A Couple of Obvious, and One Not-so-Obvious, Responses to Judge Emmett Sullivan's Question About Deferred Prosecution Agreements

Thursday night, I was at a reception for alumni of my old firm and ran into a former colleague who now spends his time as in-house counsel to a large foreign firm that is the subject of widely publicized federal and state criminal and other investigations.  I asked him how the job was going and he said, in substance, "We have over 10,000 people working for us, but these investigations are the result of the actions of 5 or 6 of them,  Still the whole organization is being punished for what they did".

I immediately thought of that conversation when I read reports yesterday that U.S. District Judge Emmett Sullivan in Washington D.C. had issued an 84-page opinion (which can be downloaded at the preceding link) musing on what he perceives to be an unwise disparity in the application of criminal law to corporations and individuals.  Specifically, Judge Sullivan complains that prosecutors are willing to use "deferred prosecution agreements" ("DPAs") in dealing with corporations but should offer the same opportunity to individuals, which he believes was the original intent for inserting the DPA mechanism as an exception within the "Speedy Trial Act".  His concerns are pure dicta as his opinion grants the motion of the Department of Justice for approval of DPAs for two privately held corporations alleged to have committed bribery in the pursuit of federal contracts.  Still, they are catnip to the likes of the New York Times which has persistently displayed an embarrassing lack of understanding of the basic aspects of corporations and so I thought I would write a more informed summary of Judge Sullivan's decision, which is far from the raving left-wing screed the Times article implies it to be.

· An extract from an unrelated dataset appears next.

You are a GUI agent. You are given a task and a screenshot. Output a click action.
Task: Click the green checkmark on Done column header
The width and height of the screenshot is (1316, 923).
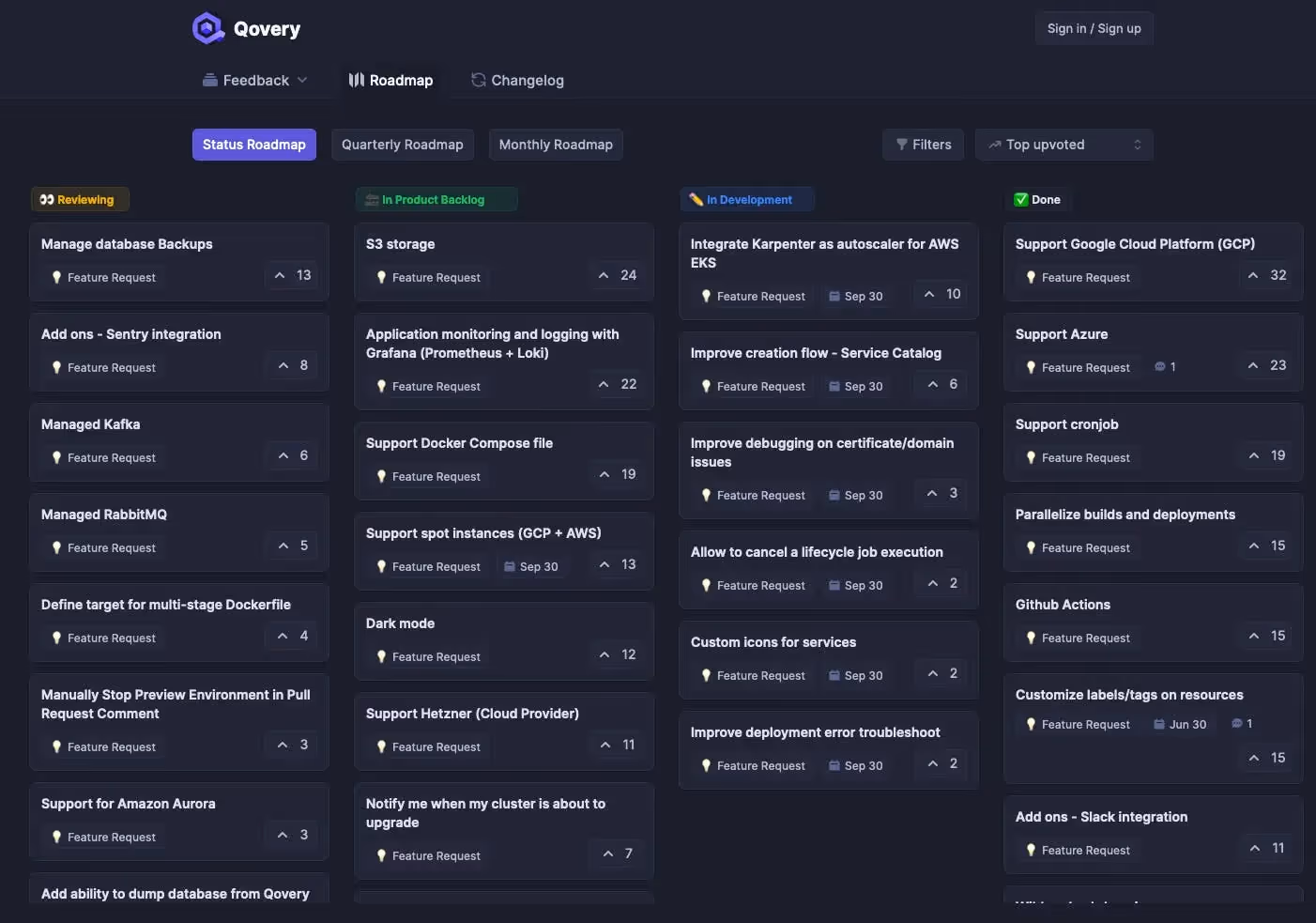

In one of the cases, four individuals -- two employees of the Army Corps of Engineers and two employees of the company seeking the contract -- were prosecuted and made guilty pleas.  In the second, which involved bribes sought and paid in South Korea in relation to contracts pertaining to the U.S. Armed Forces' presence there, no individuals have been prosecuted yet, but that DPA requires the executives of the defendant company to cooperate with the government in its ongoing investigation.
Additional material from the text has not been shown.